=== Source information ===

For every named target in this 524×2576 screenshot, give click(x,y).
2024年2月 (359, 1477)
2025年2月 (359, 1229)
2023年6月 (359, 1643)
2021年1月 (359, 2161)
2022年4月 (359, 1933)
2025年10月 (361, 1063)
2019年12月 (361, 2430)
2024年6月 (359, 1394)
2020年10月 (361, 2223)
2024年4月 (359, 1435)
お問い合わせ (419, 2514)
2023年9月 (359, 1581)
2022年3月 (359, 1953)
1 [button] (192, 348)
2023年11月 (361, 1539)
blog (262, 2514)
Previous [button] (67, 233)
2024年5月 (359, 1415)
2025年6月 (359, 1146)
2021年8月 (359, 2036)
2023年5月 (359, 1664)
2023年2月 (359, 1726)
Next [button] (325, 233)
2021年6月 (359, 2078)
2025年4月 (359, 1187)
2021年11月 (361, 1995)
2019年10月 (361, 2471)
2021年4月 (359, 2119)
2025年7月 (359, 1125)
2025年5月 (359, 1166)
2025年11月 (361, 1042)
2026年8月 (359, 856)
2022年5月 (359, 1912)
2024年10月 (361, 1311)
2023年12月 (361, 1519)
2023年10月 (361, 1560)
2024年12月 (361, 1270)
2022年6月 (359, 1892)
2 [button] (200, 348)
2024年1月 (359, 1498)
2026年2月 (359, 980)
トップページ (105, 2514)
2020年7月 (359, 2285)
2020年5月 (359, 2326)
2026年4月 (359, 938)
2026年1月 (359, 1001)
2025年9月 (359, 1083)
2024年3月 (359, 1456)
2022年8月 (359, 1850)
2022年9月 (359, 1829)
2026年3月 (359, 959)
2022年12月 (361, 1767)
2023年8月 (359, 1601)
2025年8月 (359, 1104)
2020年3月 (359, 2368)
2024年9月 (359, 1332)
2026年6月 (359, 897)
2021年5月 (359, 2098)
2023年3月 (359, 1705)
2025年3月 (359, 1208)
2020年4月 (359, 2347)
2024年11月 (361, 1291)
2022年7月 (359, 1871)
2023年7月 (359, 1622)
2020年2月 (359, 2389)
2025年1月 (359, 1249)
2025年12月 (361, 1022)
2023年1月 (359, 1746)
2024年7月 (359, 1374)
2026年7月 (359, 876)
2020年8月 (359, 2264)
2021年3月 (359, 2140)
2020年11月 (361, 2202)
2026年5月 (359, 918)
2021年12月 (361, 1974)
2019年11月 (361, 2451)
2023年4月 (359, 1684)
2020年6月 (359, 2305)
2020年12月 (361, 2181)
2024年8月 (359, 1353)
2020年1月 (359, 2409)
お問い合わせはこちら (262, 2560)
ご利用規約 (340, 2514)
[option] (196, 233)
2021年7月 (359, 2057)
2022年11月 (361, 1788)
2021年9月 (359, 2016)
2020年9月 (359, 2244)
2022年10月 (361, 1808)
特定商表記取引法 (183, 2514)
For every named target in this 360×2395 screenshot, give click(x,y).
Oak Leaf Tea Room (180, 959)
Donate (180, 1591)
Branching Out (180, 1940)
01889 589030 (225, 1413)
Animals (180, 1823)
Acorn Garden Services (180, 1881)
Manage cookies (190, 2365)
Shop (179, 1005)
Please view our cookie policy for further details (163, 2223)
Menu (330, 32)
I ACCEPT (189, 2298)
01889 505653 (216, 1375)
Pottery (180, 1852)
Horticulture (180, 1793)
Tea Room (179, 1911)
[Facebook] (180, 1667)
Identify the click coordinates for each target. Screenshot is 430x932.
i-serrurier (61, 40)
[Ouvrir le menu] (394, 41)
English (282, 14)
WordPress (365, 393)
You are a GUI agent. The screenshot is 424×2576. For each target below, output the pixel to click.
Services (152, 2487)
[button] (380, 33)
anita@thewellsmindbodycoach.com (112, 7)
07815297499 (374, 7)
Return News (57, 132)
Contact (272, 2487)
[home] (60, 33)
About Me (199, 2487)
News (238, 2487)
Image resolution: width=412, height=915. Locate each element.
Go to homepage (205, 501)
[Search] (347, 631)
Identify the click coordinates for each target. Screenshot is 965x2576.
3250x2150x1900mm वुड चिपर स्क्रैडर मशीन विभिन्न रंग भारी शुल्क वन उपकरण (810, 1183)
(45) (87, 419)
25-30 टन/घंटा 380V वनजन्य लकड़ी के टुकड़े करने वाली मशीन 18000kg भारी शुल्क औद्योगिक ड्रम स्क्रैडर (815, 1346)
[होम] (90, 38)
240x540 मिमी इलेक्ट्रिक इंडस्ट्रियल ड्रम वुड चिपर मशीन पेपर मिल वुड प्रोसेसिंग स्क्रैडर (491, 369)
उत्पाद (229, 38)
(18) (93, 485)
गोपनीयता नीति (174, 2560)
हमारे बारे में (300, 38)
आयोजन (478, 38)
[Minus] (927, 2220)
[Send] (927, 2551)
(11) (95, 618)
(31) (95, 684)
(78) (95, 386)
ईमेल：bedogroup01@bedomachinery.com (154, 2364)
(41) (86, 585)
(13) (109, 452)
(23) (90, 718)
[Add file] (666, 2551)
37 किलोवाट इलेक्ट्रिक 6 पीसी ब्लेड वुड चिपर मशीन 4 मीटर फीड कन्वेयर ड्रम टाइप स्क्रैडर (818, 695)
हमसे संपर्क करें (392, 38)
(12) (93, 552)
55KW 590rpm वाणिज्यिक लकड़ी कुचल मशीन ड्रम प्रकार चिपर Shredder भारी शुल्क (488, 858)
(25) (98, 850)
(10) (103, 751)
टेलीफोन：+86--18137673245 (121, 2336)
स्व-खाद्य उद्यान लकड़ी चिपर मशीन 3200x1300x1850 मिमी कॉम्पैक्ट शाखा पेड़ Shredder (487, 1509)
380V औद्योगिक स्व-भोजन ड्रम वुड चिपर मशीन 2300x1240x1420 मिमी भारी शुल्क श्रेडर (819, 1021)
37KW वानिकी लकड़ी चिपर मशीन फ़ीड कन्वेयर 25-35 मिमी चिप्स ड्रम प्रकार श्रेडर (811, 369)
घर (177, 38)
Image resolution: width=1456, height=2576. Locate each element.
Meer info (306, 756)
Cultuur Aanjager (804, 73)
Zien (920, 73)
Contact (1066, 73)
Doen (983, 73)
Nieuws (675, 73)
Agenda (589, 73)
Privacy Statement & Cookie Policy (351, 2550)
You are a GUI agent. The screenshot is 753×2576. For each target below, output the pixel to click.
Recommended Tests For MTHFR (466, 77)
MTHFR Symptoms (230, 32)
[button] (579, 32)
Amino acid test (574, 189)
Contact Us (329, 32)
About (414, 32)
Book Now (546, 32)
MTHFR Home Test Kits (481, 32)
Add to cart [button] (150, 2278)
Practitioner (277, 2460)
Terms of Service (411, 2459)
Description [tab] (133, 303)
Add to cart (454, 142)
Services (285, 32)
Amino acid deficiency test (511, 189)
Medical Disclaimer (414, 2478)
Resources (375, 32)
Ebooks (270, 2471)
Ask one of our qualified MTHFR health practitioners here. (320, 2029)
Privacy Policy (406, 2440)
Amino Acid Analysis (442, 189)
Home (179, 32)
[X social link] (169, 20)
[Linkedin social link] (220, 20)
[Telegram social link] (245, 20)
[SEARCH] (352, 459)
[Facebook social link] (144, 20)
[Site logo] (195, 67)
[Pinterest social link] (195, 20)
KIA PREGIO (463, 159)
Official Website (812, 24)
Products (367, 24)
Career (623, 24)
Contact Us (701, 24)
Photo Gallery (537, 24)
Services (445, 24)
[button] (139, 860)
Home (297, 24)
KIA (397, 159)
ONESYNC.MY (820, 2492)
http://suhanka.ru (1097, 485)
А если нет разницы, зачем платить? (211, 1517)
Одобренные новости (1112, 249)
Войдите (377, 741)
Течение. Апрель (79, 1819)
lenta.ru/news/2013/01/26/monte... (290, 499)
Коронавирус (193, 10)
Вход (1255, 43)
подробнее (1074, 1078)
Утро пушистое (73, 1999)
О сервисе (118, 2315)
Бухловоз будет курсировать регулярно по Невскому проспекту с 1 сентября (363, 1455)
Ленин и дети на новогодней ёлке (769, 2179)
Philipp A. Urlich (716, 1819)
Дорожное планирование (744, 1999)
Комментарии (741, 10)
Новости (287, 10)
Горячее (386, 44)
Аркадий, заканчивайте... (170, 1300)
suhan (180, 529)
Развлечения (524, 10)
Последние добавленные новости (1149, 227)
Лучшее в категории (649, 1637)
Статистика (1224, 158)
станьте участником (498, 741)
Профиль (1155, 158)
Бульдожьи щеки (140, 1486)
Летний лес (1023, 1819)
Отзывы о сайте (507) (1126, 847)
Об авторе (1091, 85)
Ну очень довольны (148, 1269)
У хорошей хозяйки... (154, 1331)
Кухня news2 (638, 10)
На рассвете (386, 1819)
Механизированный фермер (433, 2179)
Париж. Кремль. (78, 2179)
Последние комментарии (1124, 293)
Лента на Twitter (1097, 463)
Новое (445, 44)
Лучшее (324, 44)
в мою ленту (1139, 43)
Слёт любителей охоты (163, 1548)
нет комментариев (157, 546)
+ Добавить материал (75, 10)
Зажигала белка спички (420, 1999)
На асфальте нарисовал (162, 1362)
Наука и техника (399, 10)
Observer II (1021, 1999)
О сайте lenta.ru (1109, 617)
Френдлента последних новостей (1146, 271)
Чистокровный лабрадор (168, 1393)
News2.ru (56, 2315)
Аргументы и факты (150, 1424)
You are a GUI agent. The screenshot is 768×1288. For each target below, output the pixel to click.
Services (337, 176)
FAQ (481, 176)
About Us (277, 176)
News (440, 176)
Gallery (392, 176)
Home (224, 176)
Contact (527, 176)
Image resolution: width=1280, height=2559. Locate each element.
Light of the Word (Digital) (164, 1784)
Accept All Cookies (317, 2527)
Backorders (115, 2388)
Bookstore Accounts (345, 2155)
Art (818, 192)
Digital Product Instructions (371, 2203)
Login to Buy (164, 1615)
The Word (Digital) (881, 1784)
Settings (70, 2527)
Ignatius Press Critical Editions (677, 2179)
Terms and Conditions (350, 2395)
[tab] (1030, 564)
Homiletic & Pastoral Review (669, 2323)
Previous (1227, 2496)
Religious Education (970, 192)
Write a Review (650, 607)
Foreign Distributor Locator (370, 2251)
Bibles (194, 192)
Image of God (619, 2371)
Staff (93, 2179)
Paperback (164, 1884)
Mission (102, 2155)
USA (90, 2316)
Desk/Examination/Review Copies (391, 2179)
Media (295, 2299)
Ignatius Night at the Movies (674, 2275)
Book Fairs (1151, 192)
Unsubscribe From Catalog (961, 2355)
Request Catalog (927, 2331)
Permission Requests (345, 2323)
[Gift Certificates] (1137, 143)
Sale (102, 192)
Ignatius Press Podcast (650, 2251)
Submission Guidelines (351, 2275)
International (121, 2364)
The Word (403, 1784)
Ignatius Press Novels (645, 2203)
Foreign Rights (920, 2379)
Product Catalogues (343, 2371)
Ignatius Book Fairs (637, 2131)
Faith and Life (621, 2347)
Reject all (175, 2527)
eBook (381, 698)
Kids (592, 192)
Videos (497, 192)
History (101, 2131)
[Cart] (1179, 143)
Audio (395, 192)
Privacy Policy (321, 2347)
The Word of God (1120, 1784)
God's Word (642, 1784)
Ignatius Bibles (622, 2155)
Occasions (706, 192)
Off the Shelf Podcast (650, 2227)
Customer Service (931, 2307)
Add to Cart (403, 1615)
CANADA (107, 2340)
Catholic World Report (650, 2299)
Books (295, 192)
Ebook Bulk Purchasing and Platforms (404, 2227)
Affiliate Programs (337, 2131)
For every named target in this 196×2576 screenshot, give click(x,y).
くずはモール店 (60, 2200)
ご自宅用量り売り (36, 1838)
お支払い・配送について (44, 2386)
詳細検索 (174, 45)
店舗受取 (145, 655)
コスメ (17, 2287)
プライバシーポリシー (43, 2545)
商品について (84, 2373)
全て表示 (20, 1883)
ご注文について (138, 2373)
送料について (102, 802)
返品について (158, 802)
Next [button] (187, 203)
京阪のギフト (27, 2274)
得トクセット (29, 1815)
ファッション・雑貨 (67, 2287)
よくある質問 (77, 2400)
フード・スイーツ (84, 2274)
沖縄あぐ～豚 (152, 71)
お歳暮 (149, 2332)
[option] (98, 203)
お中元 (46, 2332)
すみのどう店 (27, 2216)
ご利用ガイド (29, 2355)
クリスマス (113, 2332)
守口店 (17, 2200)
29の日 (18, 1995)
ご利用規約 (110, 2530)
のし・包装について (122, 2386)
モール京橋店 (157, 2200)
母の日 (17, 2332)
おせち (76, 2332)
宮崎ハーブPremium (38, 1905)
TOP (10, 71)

===

> Exercise brief
With the first line of the records as the start and the line holding "2021年8月 (359, 2036)" as the end, please copy exactly those lines and no others.

> Response
For every named target in this 524×2576 screenshot, give click(x,y).
2024年2月 (359, 1477)
2025年2月 (359, 1229)
2023年6月 (359, 1643)
2021年1月 (359, 2161)
2022年4月 (359, 1933)
2025年10月 (361, 1063)
2019年12月 (361, 2430)
2024年6月 (359, 1394)
2020年10月 (361, 2223)
2024年4月 (359, 1435)
お問い合わせ (419, 2514)
2023年9月 (359, 1581)
2022年3月 (359, 1953)
1 [button] (192, 348)
2023年11月 (361, 1539)
blog (262, 2514)
Previous [button] (67, 233)
2024年5月 (359, 1415)
2025年6月 (359, 1146)
2021年8月 (359, 2036)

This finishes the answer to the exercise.